The Senate Banking Committee, led by Chairman Richard Shelby (R) of Alabama, held a hearing yesterday on the JPMorgan Chase’s admittedly “stupid” trading bets that lost the company at least $2 billion in a very short amount of time. Was the hearing intended to further embarrass the banking giant? Demand answers for what happened? Hardly.
Shelby, generally known as the banking industry’s best and most well-funded buddy, held the hearing to berate federal regulators.
As Dana Milbank explained, Shelby pestered Gary Gensler, head of the Commodity Futures Trading Commission, on when, exactly, his agency learned about JPMorgan’s mismanagement. When Gensler explained he learned of the bets through media reports, just like everyone else, Shelby pounced.
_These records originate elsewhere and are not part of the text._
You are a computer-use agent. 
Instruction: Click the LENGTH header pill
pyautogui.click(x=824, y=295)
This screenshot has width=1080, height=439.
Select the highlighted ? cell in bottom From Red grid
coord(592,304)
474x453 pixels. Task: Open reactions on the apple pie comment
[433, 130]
“Press reports!” Shelby echoed, with mock surprise. He smiled. “Were you in the dark?”
Gensler tried to explain that his agency does not yet have authority to regulate the bank, but Shelby interrupted. “So you really didn’t know what was going on … until you read the press reports like the rest of us?” he asked again.
“That’s what I’ve said,” Gensler repeated.
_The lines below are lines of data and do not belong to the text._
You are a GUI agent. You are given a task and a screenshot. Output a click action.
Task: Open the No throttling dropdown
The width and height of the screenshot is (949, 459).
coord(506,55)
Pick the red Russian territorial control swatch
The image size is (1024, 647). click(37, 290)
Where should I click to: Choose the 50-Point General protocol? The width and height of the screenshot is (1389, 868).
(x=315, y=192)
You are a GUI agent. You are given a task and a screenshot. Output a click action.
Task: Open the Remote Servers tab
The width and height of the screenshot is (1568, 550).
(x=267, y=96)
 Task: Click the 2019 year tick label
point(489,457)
But Shelby wanted him to keep saying it. “You didn’t know there was a problem there until you read the press reports?”
JPMorgan Chase has given Shelby tens of thousands of dollars in recent years, and it got its money’s worth yesterday. As Milbank added, “The trading scandal at JPMorgan highlighted the urgent need for tougher regulation of Wall Street, but Shelby’s harangue was part of a larger effort to use the scandal as justification to repeal regulations.”
Exactly. Shelby shrieked in glee during his show-trial hearing yesterday, arguing that the Commodity Futures Trading Commission struggled in its oversight role during JPMorgan’s mismanagement, which in Shelby’s mind, means the Commodity Futures Trading Commission should have a weaker oversight role.
I’ve been trying to come up with a metaphor Shelby might understand. Let’s try this: imagine there’s a fire department that’s having trouble learning about and putting out fires.
In our hypothetical, this fire department has employed capable people, but they lack the tools and resources to quickly identify where fires break out, and get to the scene in a hurry.